DOCUMENT SECTION.

▬▬▬

It was election night 1988, and I jogged with a friend across the spotlighted grounds of the Statehouse on our way to the Evan Bayh-Frank O'Bannon victory celebration. For Indiana Democrats like us, there was the happy sense that we were witnessing history. A Democrat would be governor of Indiana for the first time in 20 years. Terrific.

But even though the Republicans had been defeated, it was not yet clear what had replaced them. Some pundits were already saying that Democrats, the party of the New Deal and the Marshall Plan, needed to abandon their liberal roots. The Bayh-O'Bannon campaign was long on image and short on substance, which led to the nagging question that hung over the victory party.

What kind of Democrats are they?

Too soon, we got the answer. Bayh built a budget surplus - and a national political profile - by relentlessly slashing Indiana's health coverage for the poor and disabled. Bayh denied residential psychiatric care to severely emotionally disturbed children, and led the nation in the number of low-income families cut off from assistance.

Bayh built new prisons but refused to fill vacancies in state agencies entrusted to protect the environment, health and workplace safety. Bayh shut down Central State Hospital and wouldn't fund community services to take its place.

What kind of Democrat was this? Advocates for low-income Hoosiers will tell you they had more success during Republican Robert Orr's administration than they did during Evan Bayh's tenure.

In 1996, O'Bannon took over. What kind of Democrat is Frank O'Bannon? By all accounts, the governor is a genuinely nice man. But in his policies, he has continued down the poor-punishing path blazed by Bayh. Just last month, O'Bannon was sued because Indiana violates federal law by waiting months before ruling on Medicaid applications. Disabled people have racked up huge medical bills and even become homeless waiting for their applications to be acted on. Until another judge put a stop to it last week, O'Bannon was also docking poor people's food stamps because of errors committed by his own administration.

There are thousands of victims of Bayh-O'Bannon policies, some of them profiled in the pages of NUVO: Michael Parrish, who after a childhood of sporadic mental health care is now held in solitary confinement in the psychiatric ward of a state prison. Brandy Davis, who had to leave her job because the state cut off child care assistance for her children and 6,700 other low-income kids. Corletta Beard, one of several who died - died - after she could not pay for her prescription medicine because Bayh-O'Bannon denied her Medicaid assistance.

A "big business" Democrat

O'Bannon says he is now focused on fixing Indiana's limping economy. That is a good thing, of course. But it becomes less of a good thing when the economic recovery plans provide a swift kick to the same Hoosiers the recession has already knocked down.

▬▬▬

Saved data entries.
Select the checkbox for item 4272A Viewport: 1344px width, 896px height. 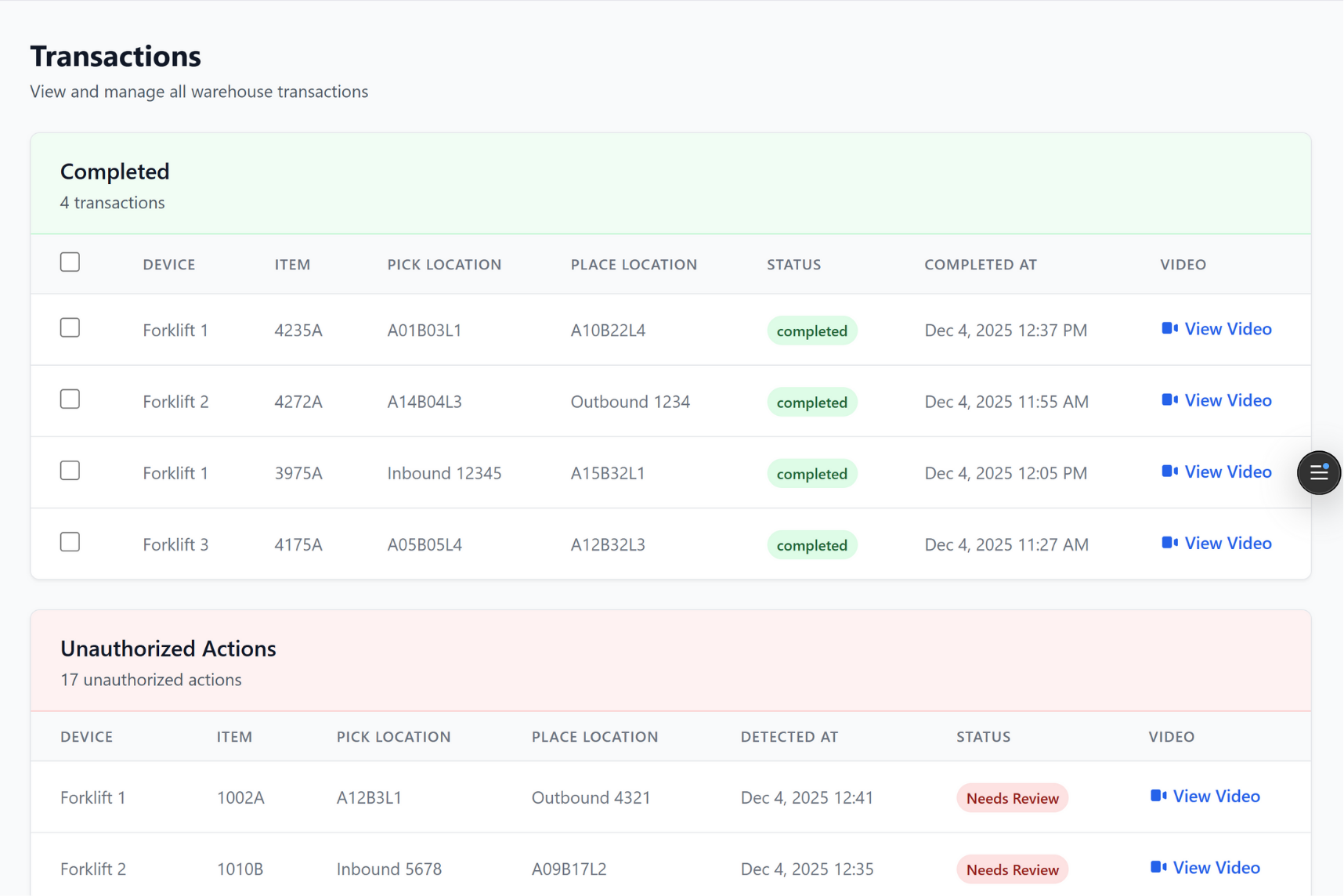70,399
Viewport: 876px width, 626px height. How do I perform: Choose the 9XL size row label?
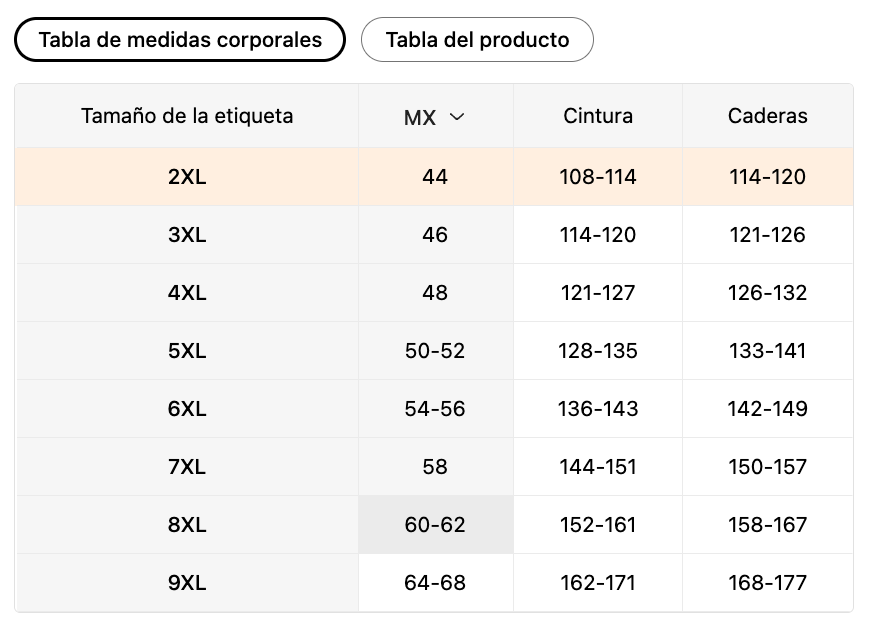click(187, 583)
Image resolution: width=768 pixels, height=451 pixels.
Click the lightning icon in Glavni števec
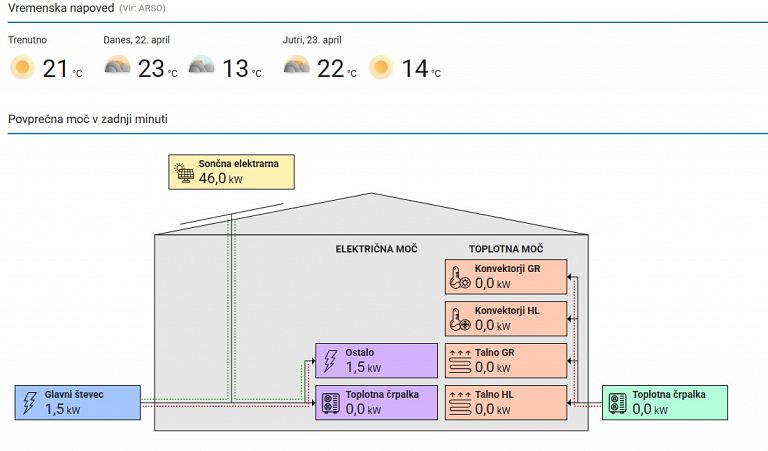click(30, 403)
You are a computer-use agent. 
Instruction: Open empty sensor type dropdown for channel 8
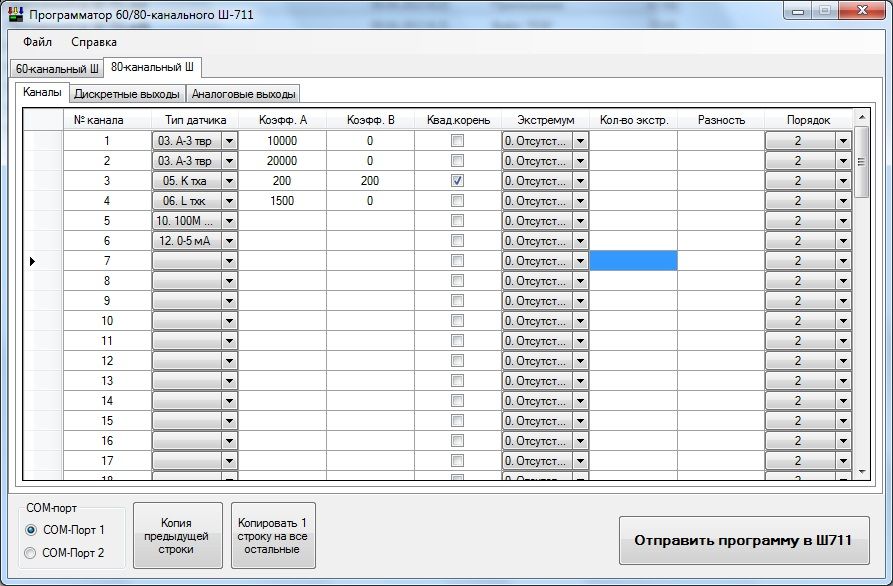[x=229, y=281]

▬▬▬

REQUIREMENT A.
According to the opinion piece on the Bayh-O'Bannon governorships, how long had it been since a Democrat was governor of Indiana before the 1988 election?
REQUIREMENT B.
Reproduce everything in the opinion piece on the Bayh-O'Bannon governorships from "Too soon, we" down to "take its place.".

WRITTEN REPLY A.
20 years.

WRITTEN REPLY B.
Too soon, we got the answer. Bayh built a budget surplus - and a national political profile - by relentlessly slashing Indiana's health coverage for the poor and disabled. Bayh denied residential psychiatric care to severely emotionally disturbed children, and led the nation in the number of low-income families cut off from assistance.

Bayh built new prisons but refused to fill vacancies in state agencies entrusted to protect the environment, health and workplace safety. Bayh shut down Central State Hospital and wouldn't fund community services to take its place.